Speech is a secret weapon, one of the subtle instruments of diplomacy, both in the craft and in the effect of diplomatic action. If we look in parallel towards creativity, the written, discursive genre, we can freely call the oral diplomatic act a spoken (oral) genre. As there is epistolary, so there is spoken diplomacy. Speech is creativity sui generis.

After all, our tradition is a tradition of spoken genres that it cannot even be compared with any other genre field - that's how dominant our languages ​​are. A man in the age of empires, especially an official, what else is it if not a speech (oral) act?
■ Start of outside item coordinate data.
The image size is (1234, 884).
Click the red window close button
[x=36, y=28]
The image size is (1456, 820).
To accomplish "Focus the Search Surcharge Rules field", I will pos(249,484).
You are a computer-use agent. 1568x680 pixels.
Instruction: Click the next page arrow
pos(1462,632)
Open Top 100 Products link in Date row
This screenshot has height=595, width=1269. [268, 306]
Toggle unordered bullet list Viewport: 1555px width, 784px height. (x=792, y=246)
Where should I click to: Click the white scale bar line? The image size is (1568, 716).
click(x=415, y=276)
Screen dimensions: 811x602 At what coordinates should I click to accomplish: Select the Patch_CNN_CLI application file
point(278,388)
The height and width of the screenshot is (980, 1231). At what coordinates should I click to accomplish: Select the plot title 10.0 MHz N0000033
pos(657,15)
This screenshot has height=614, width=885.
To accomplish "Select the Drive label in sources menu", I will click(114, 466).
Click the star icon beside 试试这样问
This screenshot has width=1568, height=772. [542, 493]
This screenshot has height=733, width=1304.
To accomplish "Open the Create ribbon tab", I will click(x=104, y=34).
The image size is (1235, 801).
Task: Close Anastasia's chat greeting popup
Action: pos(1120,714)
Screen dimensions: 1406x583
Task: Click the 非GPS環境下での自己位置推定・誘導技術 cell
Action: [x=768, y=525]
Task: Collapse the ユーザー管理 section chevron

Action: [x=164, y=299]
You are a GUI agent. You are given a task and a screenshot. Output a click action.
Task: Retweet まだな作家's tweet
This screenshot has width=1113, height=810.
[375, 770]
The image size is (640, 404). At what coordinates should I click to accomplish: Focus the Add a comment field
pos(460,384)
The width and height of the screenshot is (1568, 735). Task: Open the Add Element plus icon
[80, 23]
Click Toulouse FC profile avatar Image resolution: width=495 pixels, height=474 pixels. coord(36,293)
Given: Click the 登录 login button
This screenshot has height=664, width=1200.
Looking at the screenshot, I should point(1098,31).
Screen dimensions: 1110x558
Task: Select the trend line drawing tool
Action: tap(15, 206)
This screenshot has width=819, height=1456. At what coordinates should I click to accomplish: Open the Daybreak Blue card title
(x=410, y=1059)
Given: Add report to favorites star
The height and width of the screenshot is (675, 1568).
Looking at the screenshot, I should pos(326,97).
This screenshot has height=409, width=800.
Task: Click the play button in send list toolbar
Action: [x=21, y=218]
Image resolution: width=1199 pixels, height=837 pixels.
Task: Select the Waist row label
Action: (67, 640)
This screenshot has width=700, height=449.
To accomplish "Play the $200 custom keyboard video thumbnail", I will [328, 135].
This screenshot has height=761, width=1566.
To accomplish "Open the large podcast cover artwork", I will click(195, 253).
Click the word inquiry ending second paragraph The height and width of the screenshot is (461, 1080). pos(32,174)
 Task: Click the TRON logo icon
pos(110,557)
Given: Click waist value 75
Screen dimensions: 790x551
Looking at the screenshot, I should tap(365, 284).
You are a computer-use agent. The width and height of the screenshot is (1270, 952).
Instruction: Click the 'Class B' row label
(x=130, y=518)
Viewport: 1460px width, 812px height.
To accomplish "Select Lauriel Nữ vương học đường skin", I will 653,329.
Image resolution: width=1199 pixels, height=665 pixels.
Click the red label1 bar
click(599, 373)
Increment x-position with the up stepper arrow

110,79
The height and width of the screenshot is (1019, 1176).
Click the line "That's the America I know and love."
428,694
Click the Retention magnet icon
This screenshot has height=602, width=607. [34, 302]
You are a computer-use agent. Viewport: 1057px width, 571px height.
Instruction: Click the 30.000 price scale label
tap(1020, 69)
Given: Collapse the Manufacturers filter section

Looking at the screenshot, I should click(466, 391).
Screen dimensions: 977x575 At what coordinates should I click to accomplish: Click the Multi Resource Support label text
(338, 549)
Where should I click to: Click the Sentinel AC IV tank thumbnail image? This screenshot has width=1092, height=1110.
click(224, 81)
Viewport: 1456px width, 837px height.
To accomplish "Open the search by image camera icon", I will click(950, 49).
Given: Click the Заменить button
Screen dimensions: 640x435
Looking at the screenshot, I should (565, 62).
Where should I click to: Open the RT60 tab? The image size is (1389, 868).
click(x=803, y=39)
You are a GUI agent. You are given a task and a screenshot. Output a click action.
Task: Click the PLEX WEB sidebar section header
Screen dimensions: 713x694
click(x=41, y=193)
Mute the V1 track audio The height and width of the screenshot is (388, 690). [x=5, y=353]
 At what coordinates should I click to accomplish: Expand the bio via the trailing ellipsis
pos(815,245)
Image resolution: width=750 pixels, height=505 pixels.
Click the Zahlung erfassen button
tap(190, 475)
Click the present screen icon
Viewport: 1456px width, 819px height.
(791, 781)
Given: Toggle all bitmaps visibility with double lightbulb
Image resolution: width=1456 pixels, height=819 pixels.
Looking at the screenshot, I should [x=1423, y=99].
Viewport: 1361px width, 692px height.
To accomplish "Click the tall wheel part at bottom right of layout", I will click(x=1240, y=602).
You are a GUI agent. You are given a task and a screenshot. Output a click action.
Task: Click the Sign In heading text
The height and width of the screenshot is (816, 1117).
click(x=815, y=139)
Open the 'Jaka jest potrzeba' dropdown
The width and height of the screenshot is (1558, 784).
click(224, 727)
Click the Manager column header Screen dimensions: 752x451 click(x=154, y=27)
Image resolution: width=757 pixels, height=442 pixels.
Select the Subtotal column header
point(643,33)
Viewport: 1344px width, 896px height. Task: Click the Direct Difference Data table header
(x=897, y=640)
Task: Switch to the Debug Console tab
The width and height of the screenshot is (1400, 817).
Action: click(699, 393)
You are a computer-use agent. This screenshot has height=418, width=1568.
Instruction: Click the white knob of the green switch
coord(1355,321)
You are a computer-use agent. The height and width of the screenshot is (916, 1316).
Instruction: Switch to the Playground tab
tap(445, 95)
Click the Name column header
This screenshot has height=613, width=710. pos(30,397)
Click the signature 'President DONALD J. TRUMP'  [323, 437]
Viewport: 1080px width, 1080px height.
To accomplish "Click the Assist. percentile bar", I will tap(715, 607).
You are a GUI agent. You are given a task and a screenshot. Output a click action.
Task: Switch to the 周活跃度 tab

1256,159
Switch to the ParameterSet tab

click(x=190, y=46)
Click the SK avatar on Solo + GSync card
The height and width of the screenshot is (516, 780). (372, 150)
The state profile of Montenegro in the XNUMXth century was significantly determined, given its tone, by speech creativity and extremely influential speech genres.

French diplomat Jules Cambon, governor of Algeria, a younger contemporary of the duke Petar Stevan Perkov Vukotić (1821-1903), who is discussed in this unit on speech and spoken diplomatic creativity, says that the living word is the best instrument to convince the other government of its goals. Spoken word of a decent man - the spoken word of a steadfast man, it is the strongest weapon of one government to convince another (see more: Diplomacy: Sir Harold Nicolson, Oxford, 1968, 92).

Of the many speaking missions of Duke Peter, during the six decades of his brilliant, military, political, once simultaneously diplomatic career - in the XNUMXth century it was inseparable - two stand out, towards Russia. Danilo I Petrović sent him, in a sensitive hour, after the victory in the battle of Grahovac, which Peter commanded, as his special envoy, to Dubrovnik, the Russian consul general, Petkovic, who himself was a special imperial envoy for Montenegro on the eve of the battle - with his (Danilov's) letter, addressed to the Russian impetor, through his confidential diplomat (decent man). He is a diplomat in the colloquial sense.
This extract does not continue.